Task prompt:
Please reproduce the entries from the start through the line containing "This screenshot has height=179, width=207.", swapping "trash icon" for "bin icon" and keeping everything else unchanged. Leave out the pictures.

Material provided:
# # # #
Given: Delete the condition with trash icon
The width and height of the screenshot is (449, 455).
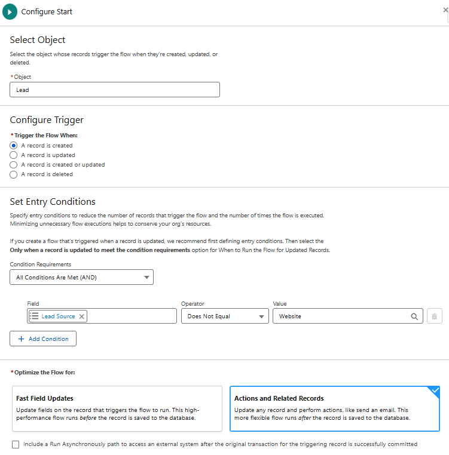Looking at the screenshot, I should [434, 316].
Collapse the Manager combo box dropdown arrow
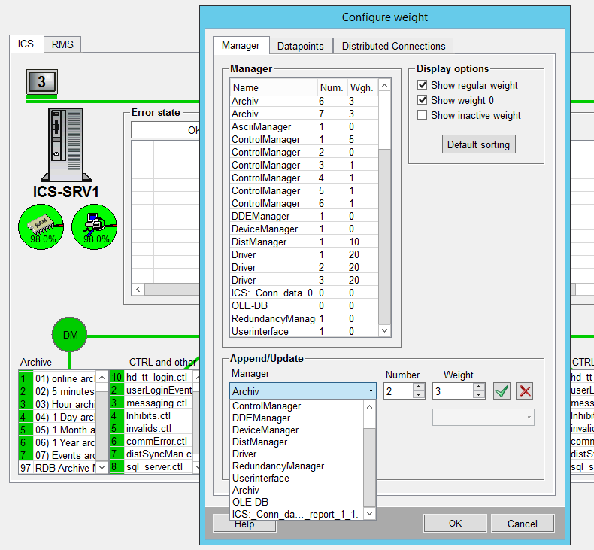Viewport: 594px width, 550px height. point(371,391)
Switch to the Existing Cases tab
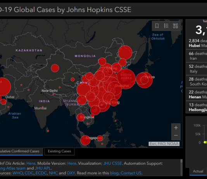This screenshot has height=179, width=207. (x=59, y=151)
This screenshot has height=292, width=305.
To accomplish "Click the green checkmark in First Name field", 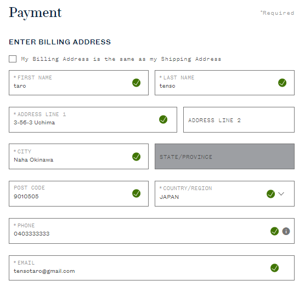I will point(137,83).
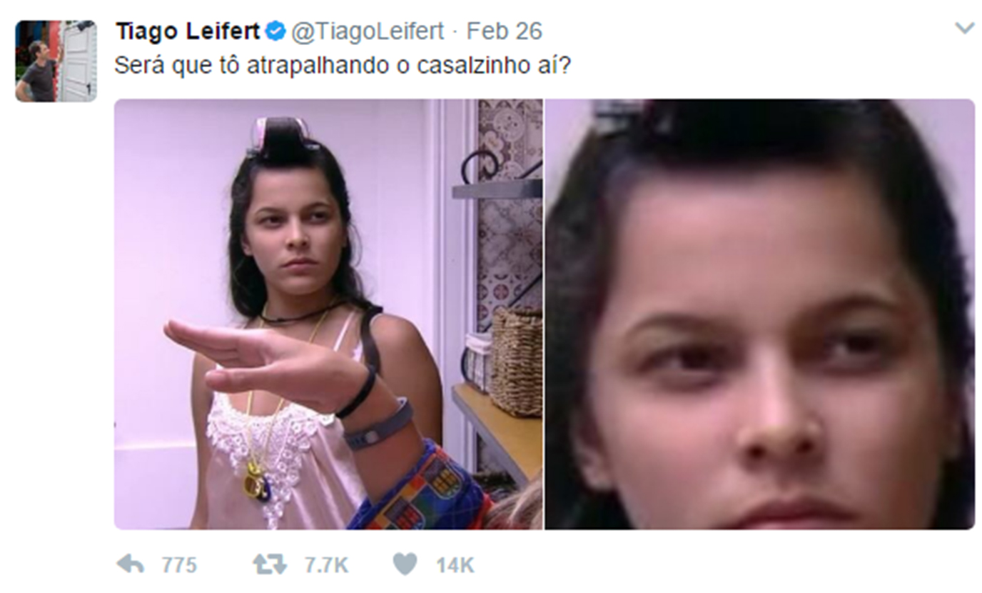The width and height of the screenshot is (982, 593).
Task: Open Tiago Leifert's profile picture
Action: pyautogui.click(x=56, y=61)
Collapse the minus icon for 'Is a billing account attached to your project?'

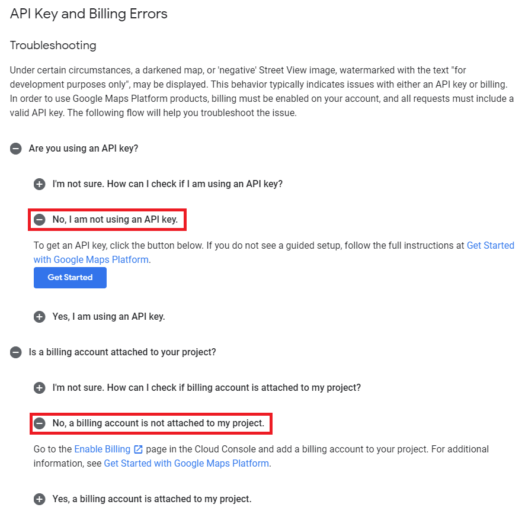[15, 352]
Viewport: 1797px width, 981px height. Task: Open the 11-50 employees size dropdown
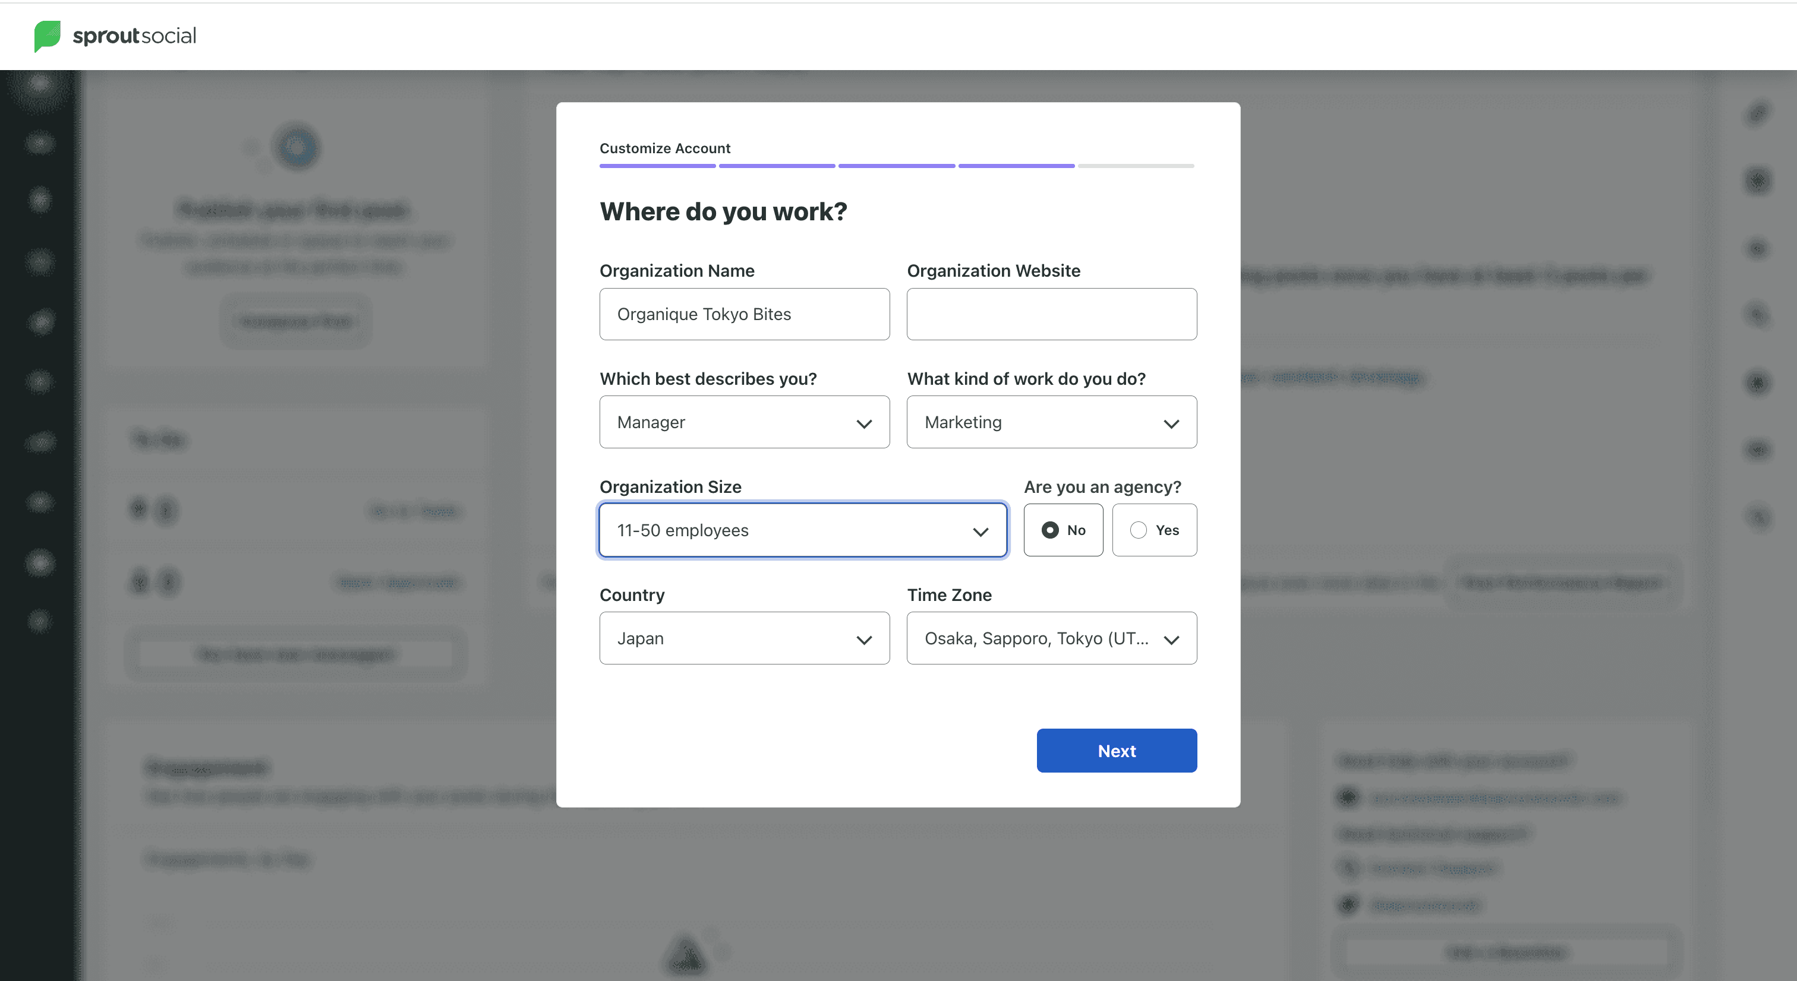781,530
# # # #
Solved exercise:
Given: Delete the condition with bin icon
The width and height of the screenshot is (449, 455).
Looking at the screenshot, I should [434, 316].
Collapse the Manager combo box dropdown arrow
Viewport: 594px width, 550px height. point(371,391)
Switch to the Existing Cases tab
This screenshot has height=179, width=207. (x=59, y=151)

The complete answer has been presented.